La digitalizzazione delle catene di fornitura ha portato enormi benefici in termini di efficienza e velocità, ma ha anche aperto a nuove vulnerabilità. Le supply chain moderne sono reti complesse di partner, fornitori e piattaforme interconnesse dove ogni nodo rappresenta un potenziale punto di ingresso per attacchi informatici.
Le ultime ricerche confermano che questa minaccia è in crescita: Gartner, già nel 2021, aveva previsto che entro il 2025 quasi la metà delle organizzazioni avrebbe subito un attacco alla supply chain software. I dati più recenti, contenuti nello ‘IO’s 2025 State of Information Security Report’, mostrano che la realtà ha superato le previsioni: il 61% delle aziende ha registrato una violazione della supply chain negli ultimi dodici mesi, e un terzo di questi incidenti ha comportato interruzioni operative o perdite finanziarie.
L’esempio Jaguar Land Rover
La cronaca recente ha reso evidente quanto il rischio sia concreto. A fine agosto 2025 la produzione di Jaguar Land Rover si è fermata non per mancanza di componenti o problemi logistici, ma a causa di una violazione informatica.
Un singolo attacco ha paralizzato una filiera industriale di rilevanza globale, dimostrando come la cybersecurity sia ormai un fattore critico per la continuità operativa delle aziende, a prescindere dalla loro dimensione. Poche settimane dopo, un altro episodio ha colpito gli aeroporti europei, quando il software MUSE di Collins Aerospace è stato compromesso, causando disagi diffusi.
Questi casi mostrano che gli attacchi non sono più ipotesi astratte, ma eventi capaci di generare danni immediati e tangibili.
Minacce esterne: fornitori e “island hopping”
Gli aggressori hanno imparato a sfruttare i fornitori più piccoli come anelli deboli della catena.
Gli attacchi che avvengono attraverso fornitori di servizi esterni, come può esserlo uno di marketing, è un esempio di “island hopping”: penetrare le difese di un partner meno protetto per accedere a reti più grandi e sicure. Secondo le ricerche, sei leader della sicurezza su dieci descrivono i rischi provenienti da terze parti come “innumerevoli e ingestibili”. La dipendenza da software embedded, API obsolete e server di trasferimento file non sicuri fa il resto, amplificando la superficie d’attacco.
Minacce interne: fiducia e impreparazione
Non meno rilevanti sono i fattori interni. Molte organizzazioni mostrano eccessiva fiducia nelle proprie capacità di risposta, basata su investimenti passati e piani applicati solo dal punto di vista formale.

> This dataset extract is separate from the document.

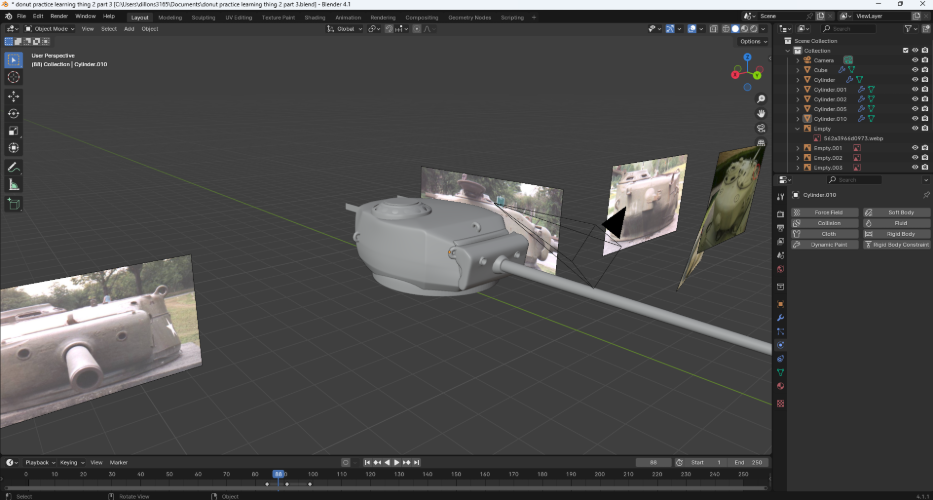Screen dimensions: 933x500
Task: Toggle visibility of the Camera object
Action: point(914,60)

Tuttavia, la fiducia non coincide sempre con la reale prontezza nel reagire. La mancanza di visibilità sui flussi di dati, la frammentazione dei sistemi e l’inerzia di infrastrutture legacy rendono difficile individuare e contenere gli attacchi. Inoltre, la supply chain viene spesso percepita come minaccia secondaria: solo il 23% degli interpellati da un recente sondaggio l’ha classificata tra i rischi emergenti prioritari, dietro a phishing, disinformazione e uso improprio dell’IA. Questo scollamento tra percezione e realtà è uno dei pericoli più insidiosi.

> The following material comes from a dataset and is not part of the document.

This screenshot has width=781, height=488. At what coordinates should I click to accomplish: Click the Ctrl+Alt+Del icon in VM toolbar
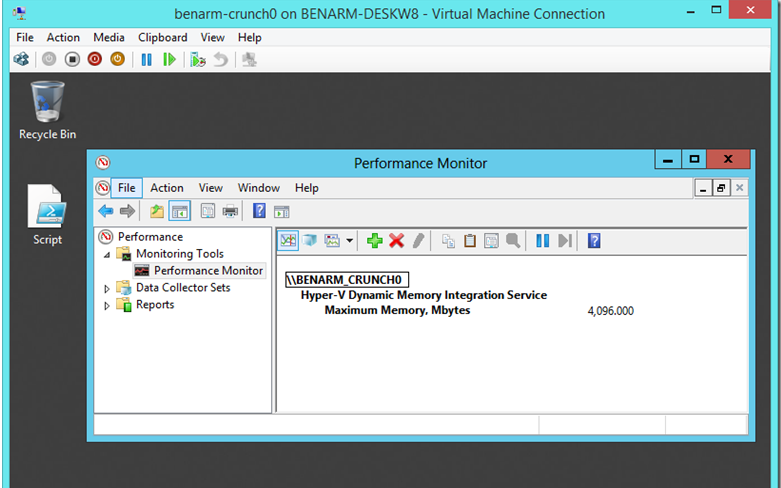(21, 59)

Verso una resilienza condivisa
La lezione è chiara: la cybersecurity della supply chain non può essere trattata come un semplice adempimento di compliance, ma deve diventare una priorità strategica. Servono accordi contrattuali che definiscano responsabilità e controlli di sicurezza, audit continui sui fornitori e un rafforzamento delle difese interne.
Il governo britannico, attraverso MI5 e NCSC, ha già riconosciuto la portata nazionale del problema, ma la responsabilità ultima ricade sulle imprese. Solo un approccio integrato, che unisca consapevolezza, investimenti e collaborazione tra partner, può ridurre il divario tra fiducia dichiarata e reale capacità di resistenza.